Background technique
1,5- benzothiazine skeleton is widely present in natural products, has been confirmed as the pharmacophoric group of a multiple-effect,
Derivative includes inverase and anticancer drug, angiotensin converting enzyme inhibitors, antibiotic and antifungal compound, calcium
Heregulin antagonist and Ca2+Retarding agent etc..Further, since many 1,5- benzo thiazides compounds have antimycotic, antibacterial,
Anti-inflammatory, analgesia and anti-convulsant activity, are of great significance in drug and organic synthesis.
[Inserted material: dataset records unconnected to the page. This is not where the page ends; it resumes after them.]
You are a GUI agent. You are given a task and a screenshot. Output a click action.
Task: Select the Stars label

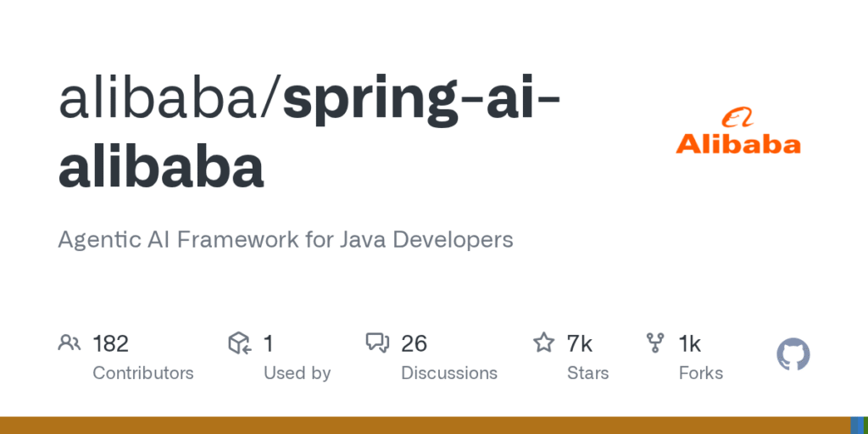click(587, 373)
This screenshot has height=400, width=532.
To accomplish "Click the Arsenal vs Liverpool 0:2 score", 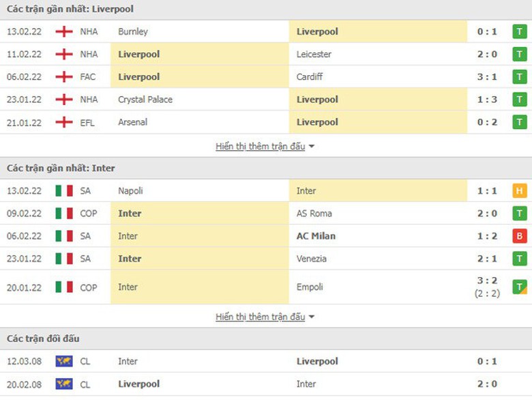I will point(487,122).
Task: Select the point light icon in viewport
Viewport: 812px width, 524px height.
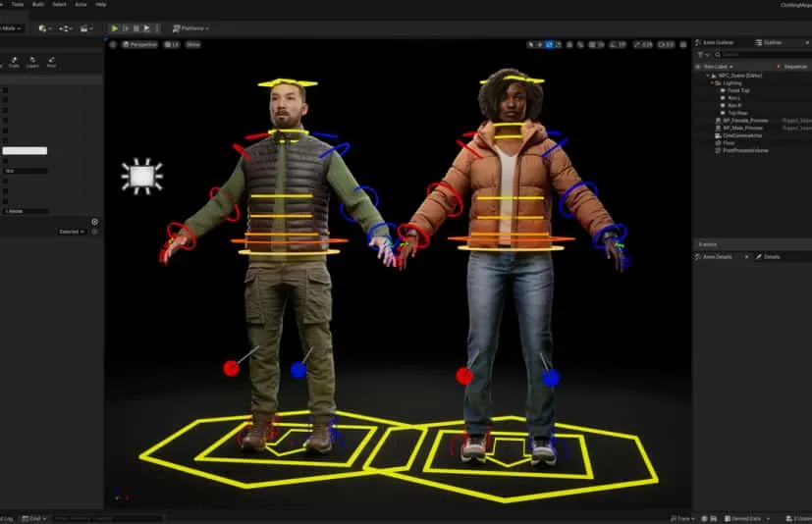Action: pyautogui.click(x=141, y=176)
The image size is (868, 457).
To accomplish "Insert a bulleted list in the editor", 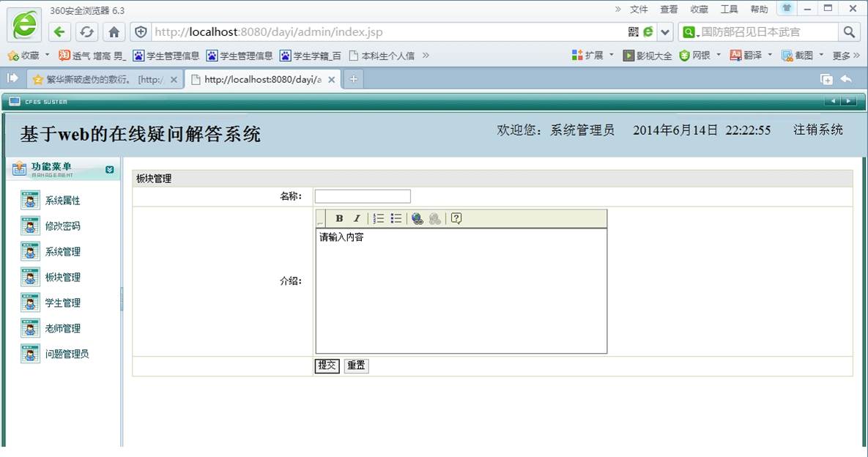I will tap(396, 218).
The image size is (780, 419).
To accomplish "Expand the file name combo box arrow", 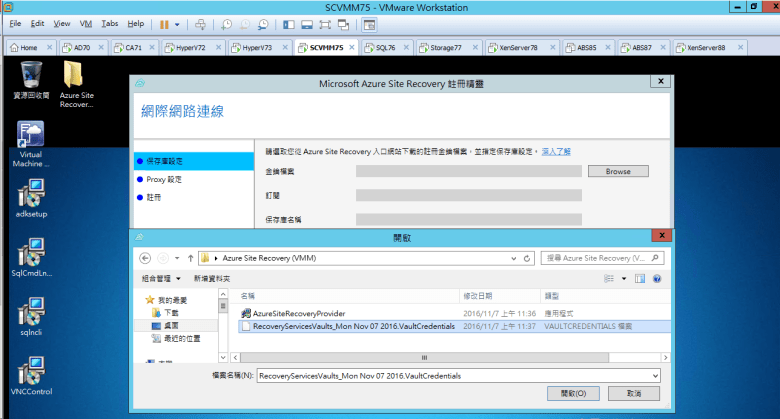I will coord(653,376).
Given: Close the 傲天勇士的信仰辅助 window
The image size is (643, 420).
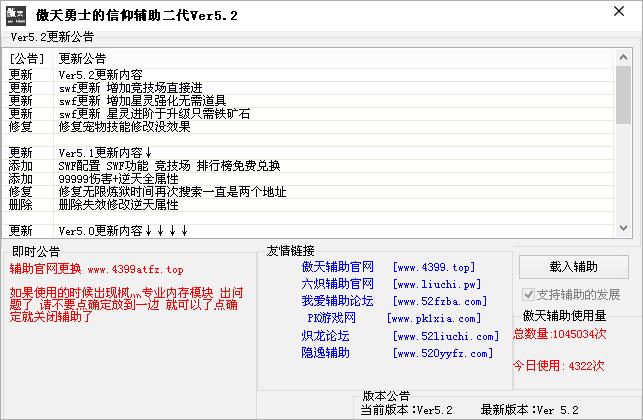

And relative to stable five-membered ring, six-membered ring structure, researchers are to the appendicular research on heptatomic ring at present
At least, therefore specifically for the synthesis of the diversity of 1, the 5- benzo thiazides compounds of heptatomic ring lack very much.It develops more multistable
Fixed, cheap, efficient, mild condition catalysis process, is of great significance to the preparation of 1,5- benzo thiazides compounds.
Summary of the invention
The object of the present invention is to provide it is a kind of it is easy to operate, reaction condition is mild, efficiently prepare 2,4- diphenyl -1,5- benzene
And the method for thiazine derivative.
For above-mentioned purpose, the technical scheme adopted by the invention is that: by the -one class compound of 3- crotonylene shown in Formulas I and
The sulfur alcohol compound of neighbour's aminobenzene shown in Formula II is added in organic solvent, and bis cyclopentadienyl zirconium dichloride and ligand is added, in room temperature~60
It is stirred to react at DEG C 1~12 hour, isolates and purifies product, obtain formula III depicted 1,5- benzo thiazides compounds.
R in formula1And R2It is independent to represent aryl or substituted aryl, specifically such as: phenyl, C1~C4Alkyl-substituted phenyl,
C1~C4Alkoxy substituted phenyl, halogenophenyl, trifluoromethyl substituted-phenyl, nitro substituted-phenyl, thienyl etc.;R3、R4、R5、
R6It is independent to represent H, fluorine, chlorine, bromine, C1~C4Alkyl, C1~C4Any one in alkoxy.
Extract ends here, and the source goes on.